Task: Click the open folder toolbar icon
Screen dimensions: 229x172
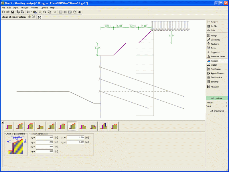Action: click(x=8, y=12)
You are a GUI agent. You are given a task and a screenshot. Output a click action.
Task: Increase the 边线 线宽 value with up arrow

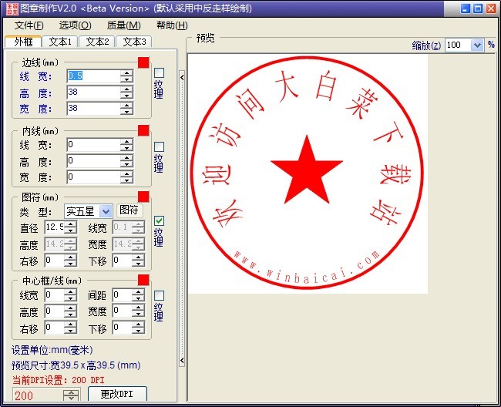click(126, 72)
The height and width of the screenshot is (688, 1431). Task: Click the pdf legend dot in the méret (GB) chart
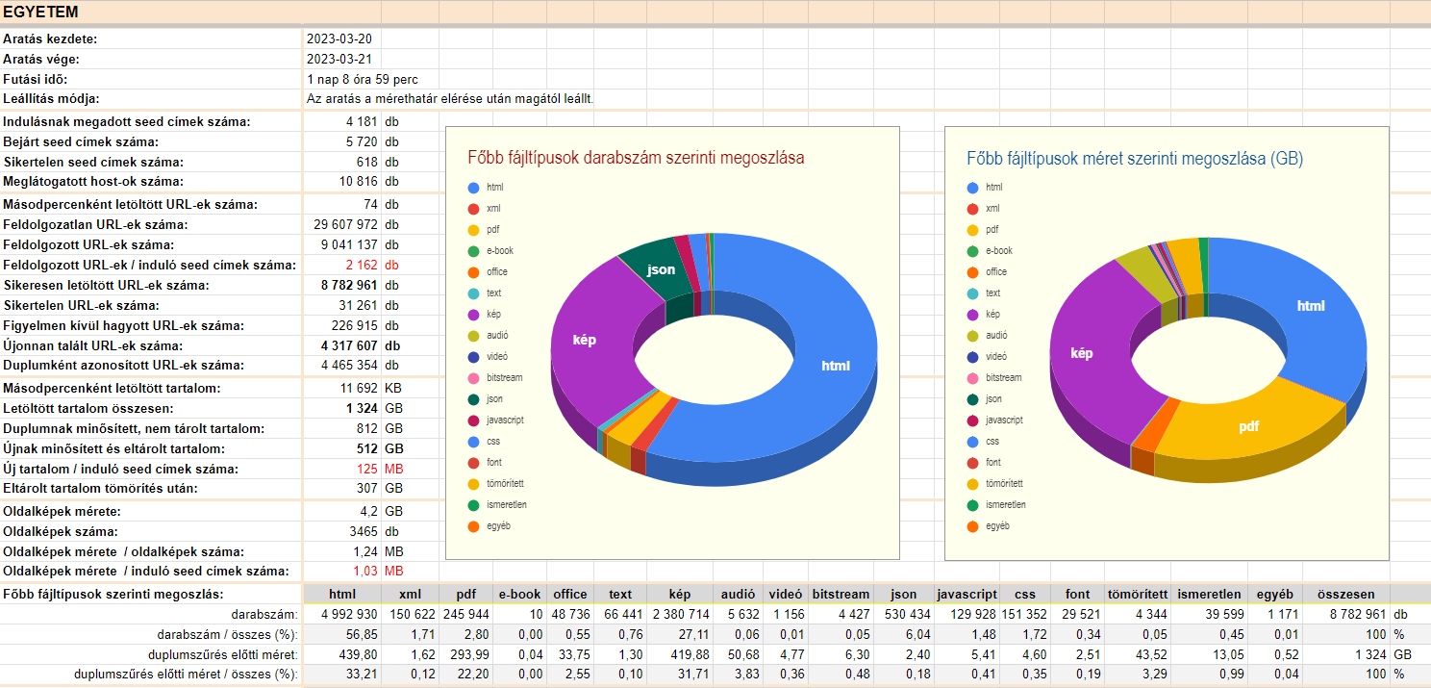[972, 230]
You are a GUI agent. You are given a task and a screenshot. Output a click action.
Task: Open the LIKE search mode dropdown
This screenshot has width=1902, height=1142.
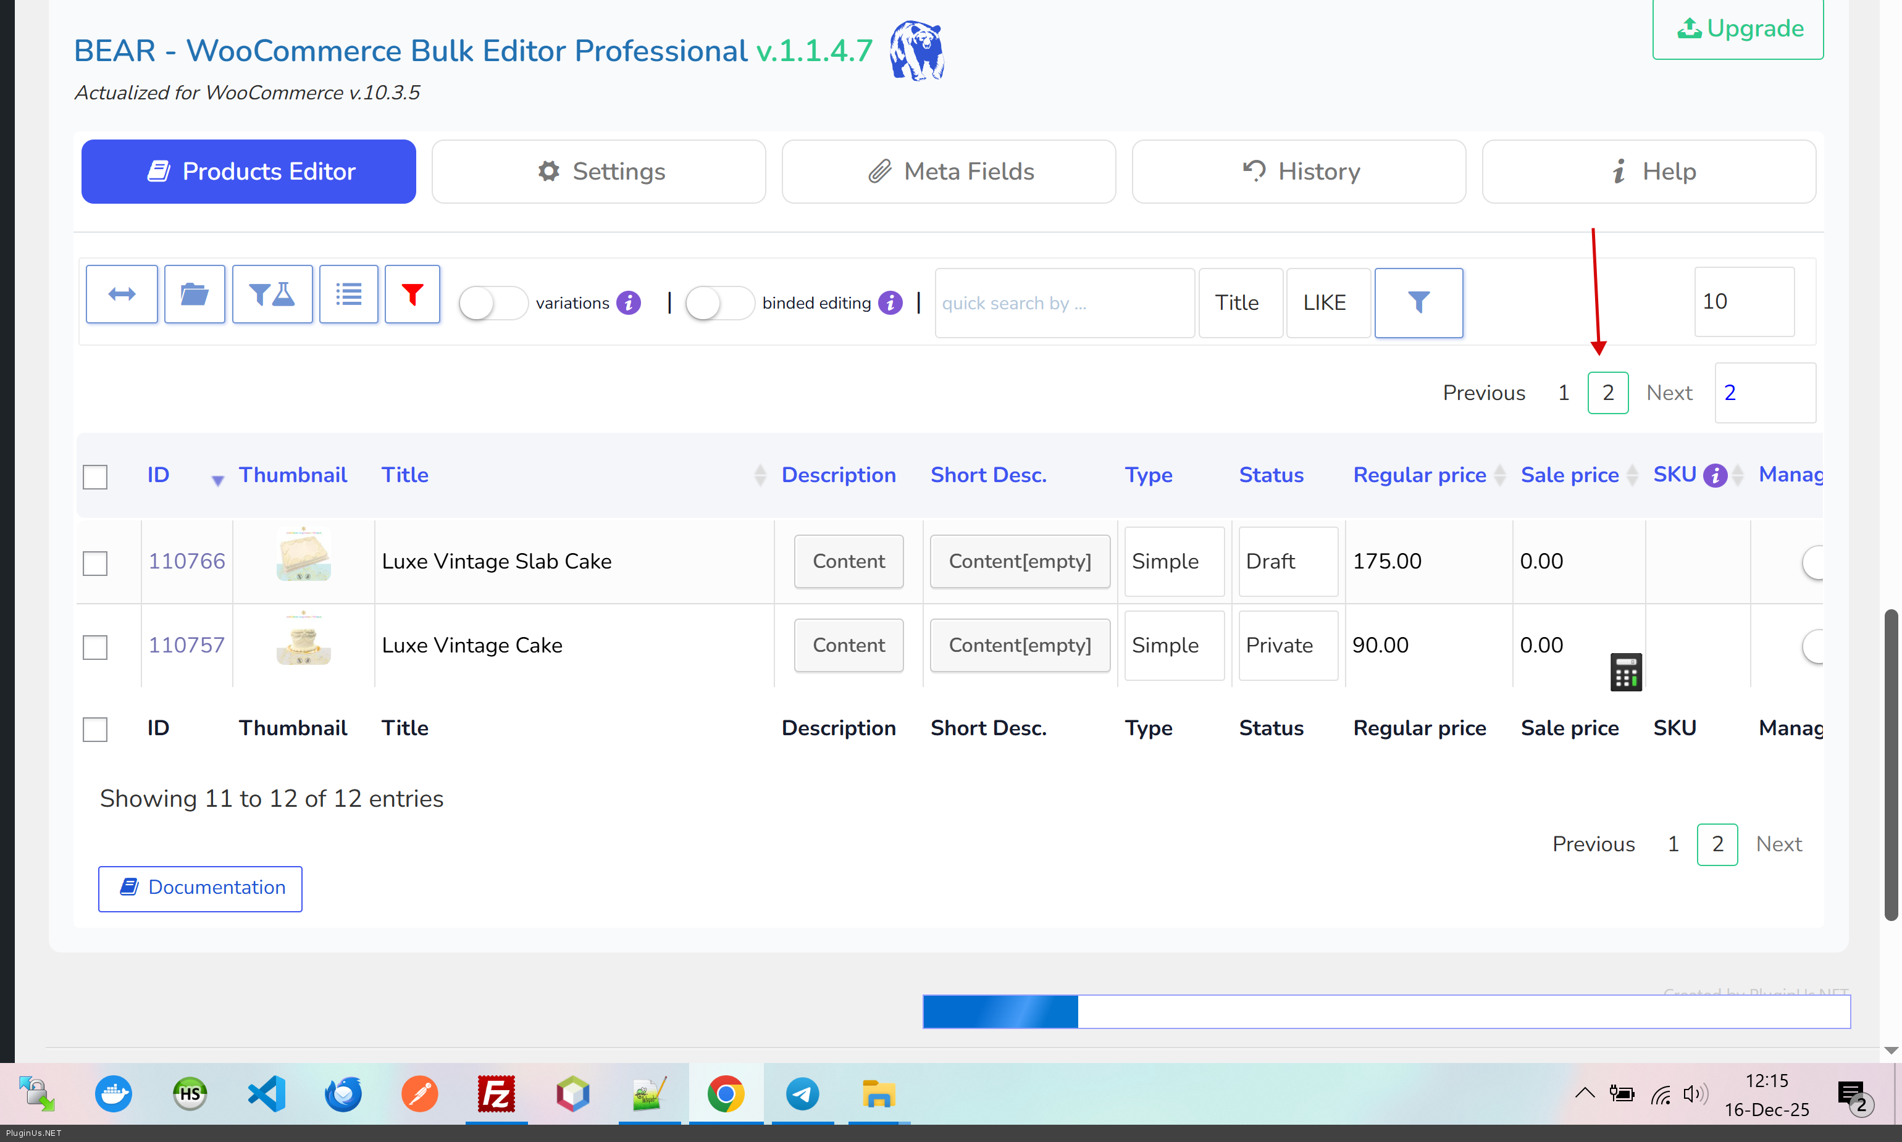(1327, 302)
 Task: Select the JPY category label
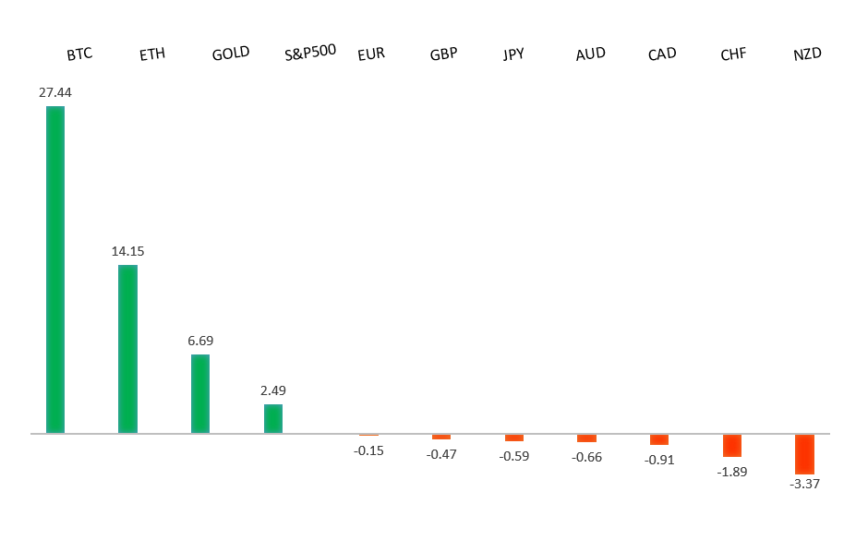[x=513, y=54]

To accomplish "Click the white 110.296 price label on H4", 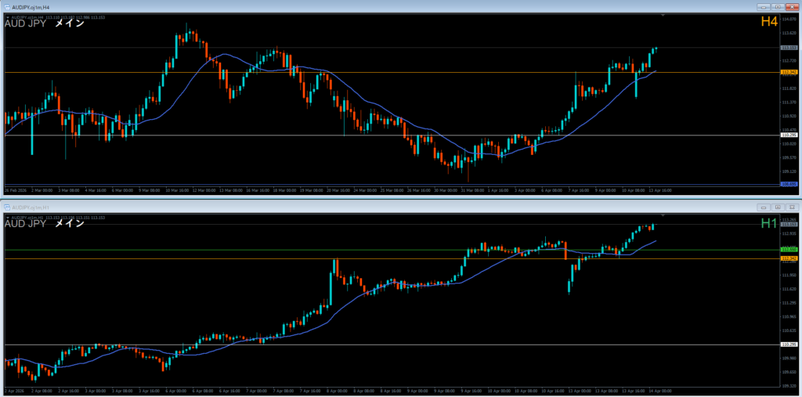I will [789, 135].
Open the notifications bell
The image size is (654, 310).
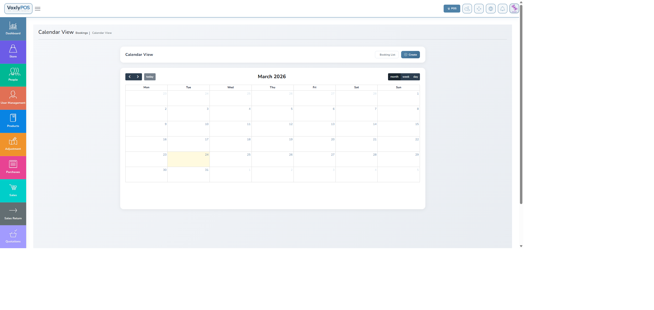click(x=502, y=8)
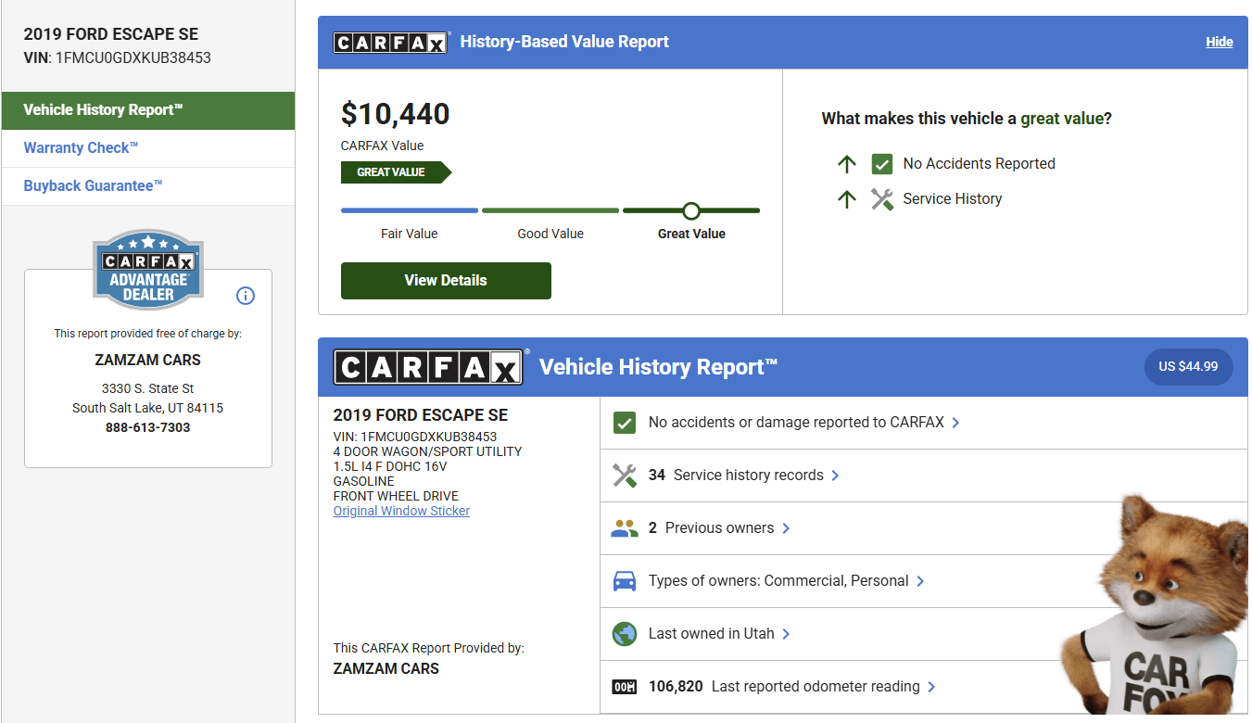Click the View Details button
Image resolution: width=1252 pixels, height=723 pixels.
(446, 281)
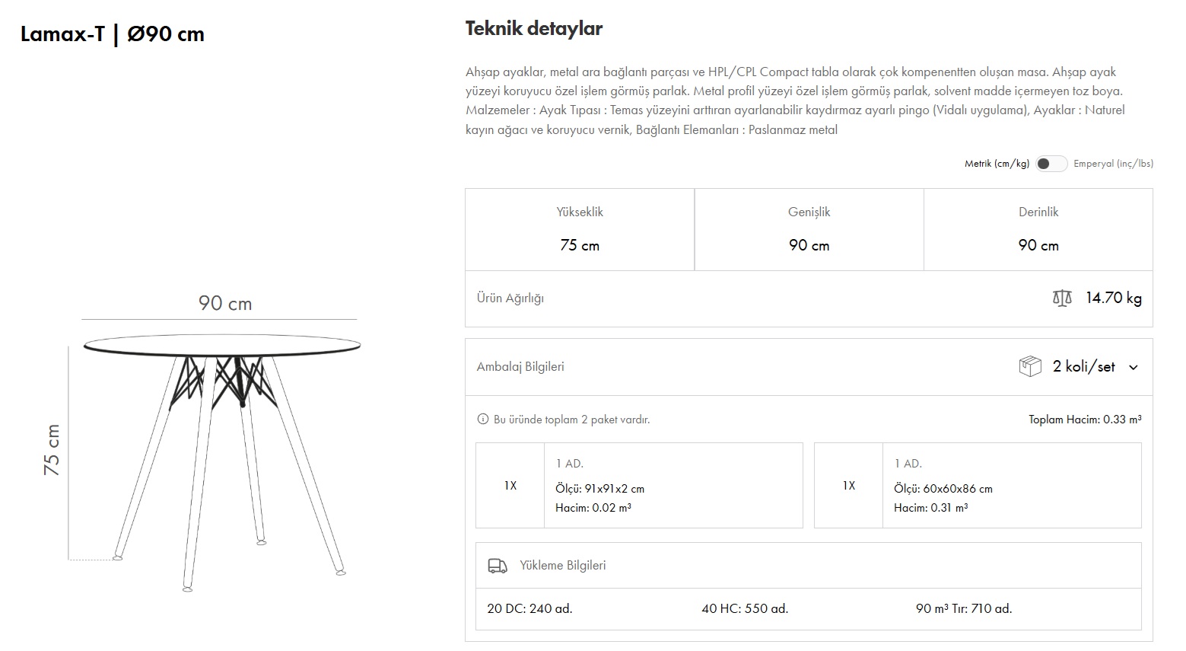Viewport: 1186px width, 651px height.
Task: Click the weight scale icon
Action: (x=1062, y=298)

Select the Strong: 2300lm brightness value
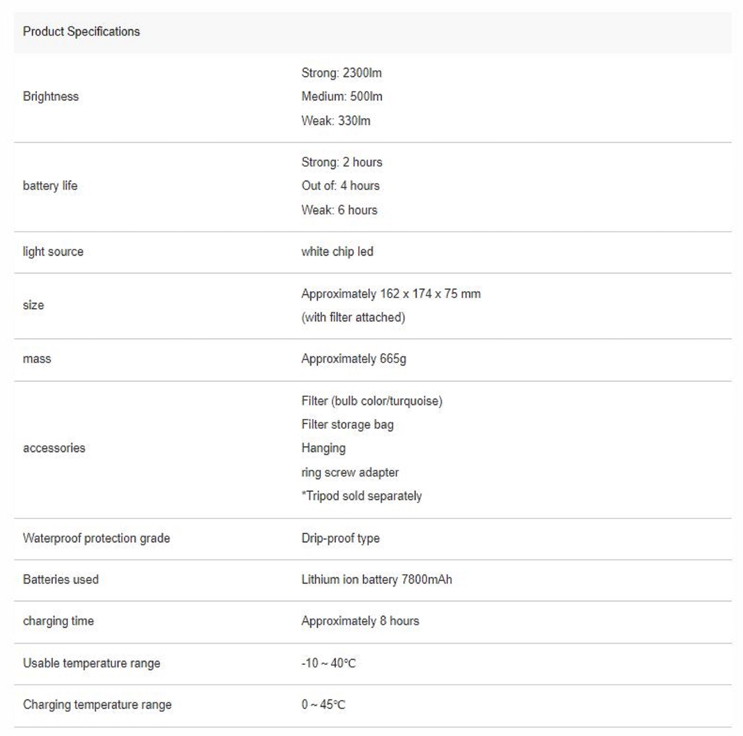341,73
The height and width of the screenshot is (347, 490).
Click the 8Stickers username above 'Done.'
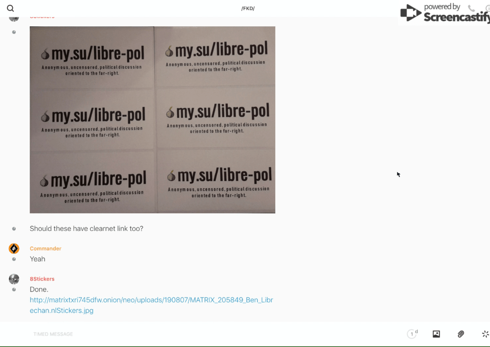pos(42,279)
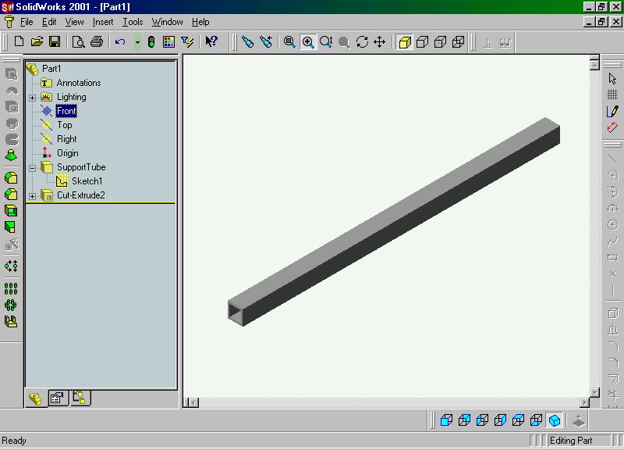Select Sketch1 in the feature tree
This screenshot has height=450, width=624.
click(x=87, y=181)
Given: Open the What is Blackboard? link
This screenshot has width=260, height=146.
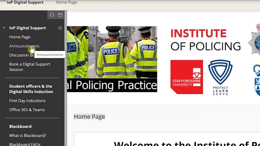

*GIVEN EXERCISE*:
Return every line of the records that contains the word "value".

*WRITTEN RESPONSE*:
Task: Increase the 边线 线宽 value with up arrow
Select the Strong: 2300lm brightness value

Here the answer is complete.